SnTox3 Acts in Effector Triggered Susceptibility to Induce Disease on Wheat Carrying the Snn3 Gene

Authors: LIU, ZHAOHUI - North Dakota State University; Faris, Justin; OLIVER, RICHARD - Murdoch University; TAN, KAR-CHUN - Murdoch University; SOLOMON, PETER - Australian National University; MCDONALD, MEGAN - Swiss Federal Institute Of Technology Zurich; MCDONALD, BRUCE - Swiss Federal Institute Of Technology Zurich; Nunez, Alberto; Lu, Shunwen; RASMUSSEN, JACK - North Dakota State University; Friesen, Timothy

Submitted to: PLoS Pathogens
Publication Type: Peer Reviewed Journal
Publication Acceptance Date: 8/20/2009
Publication Date: 9/18/2009
Citation: Liu, Z., Faris, J.D., Oliver, R.P., Tan, K., Solomon, P.S., Mcdonald, M.C., Mcdonald, B.A., Nunez, A., Lu, S., Rasmussen, J.B., Friesen, T.L. 2009. SnTox3 Acts in Effector Triggered Susceptibility to Induce Disease on Wheat Carrying the Snn3 Gene. PLoS Pathogens. 5:(9) 1-15

Interpretive Summary: The necrotrophic fungus Stagonospora nodorum produces multiple toxins that are effective in causing disease. Here, we report the characterization of the SnTox3-producing gene, designated SnTox3, as well as the initial characterization of the SnTox3 protein. In order to verify the action of this toxin we transferred the SnTox3 gene into yeast to show that SnTox3 encodes the SnTox3 protein which interacts with the corresponding wheat susceptibility gene Snn3. Transformation of a non pathogenic S. nodorum isolate with SnTox3 indicated that expression of the SnTox3 gene is sufficient to render an avirulent isolate virulent in the presence of Snn3. SnTox3 disruption mutants are deficient in the production of SnTox3 and consequently are avirulent on the Snn3 differential wheat line BG220. SnTox3 is present in 58% of a worldwide collection of 929 isolates. The cloning of SnTox3 provides a critical tool for the investigation of the S. nodorum-wheat interaction, but also for the general characterization of necrotroph-plant interactions.

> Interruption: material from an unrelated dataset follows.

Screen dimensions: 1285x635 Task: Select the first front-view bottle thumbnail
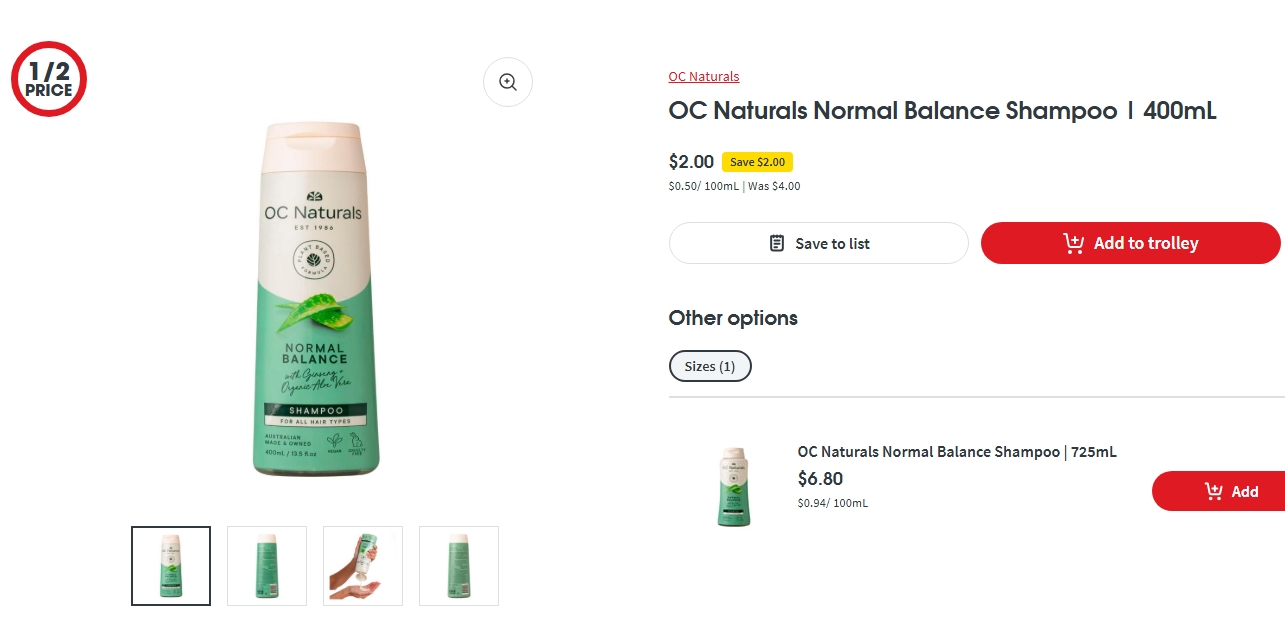coord(171,566)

Technical Abstract: The necrotrophic fungus Stagonospora nodorum produces multiple proteinaceous host-selective toxins (HSTs) which act as effectors of pathogenicity. Here, we report the molecular cloning and functional characterization of the SnTox3-producing gene, designated SnTox3, as well as the initial characterization of the SnTox3 protein. SnTox3 is a 693 bp intron-free gene with little obvious homology to other known genes. Using heterologous expression in Pichia pastoris and transformation into an avirulent S. nodorum isolate we show that SnTox3 encodes the SnTox3 protein which interacts with the wheat sensitivity/susceptibility gene Snn3. Transformation of an avirulent S. nodorum isolate with SnTox3 indicates that it is sufficient to render an avirulent isolate virulent in the presence of Snn3. SnTox3 disruption mutants are deficient in the production of SnTox3 and consequently are avirulent on the Snn3 differential wheat line BG220. The predicted immature SnTox3 protein is 25.8 kDa in size. A 20 amino acid signal sequence as well as a possible pro sequence are predicted. Six cysteine residues in the protein are predicted to form disulfide bonds and are shown to be important for SnTox3 activity. An analysis of genetic diversity revealed that SnTox3 is present in 58% of a worldwide collection of 929 isolates and occurs as twelve nucleotide haplotypes resulting in four amino acid haplotypes. The cloning of SnTox3 provides a critical tool for the investigation of the S. nodorum-wheat interaction, but also for the general characterization of necrotroph-plant interactions.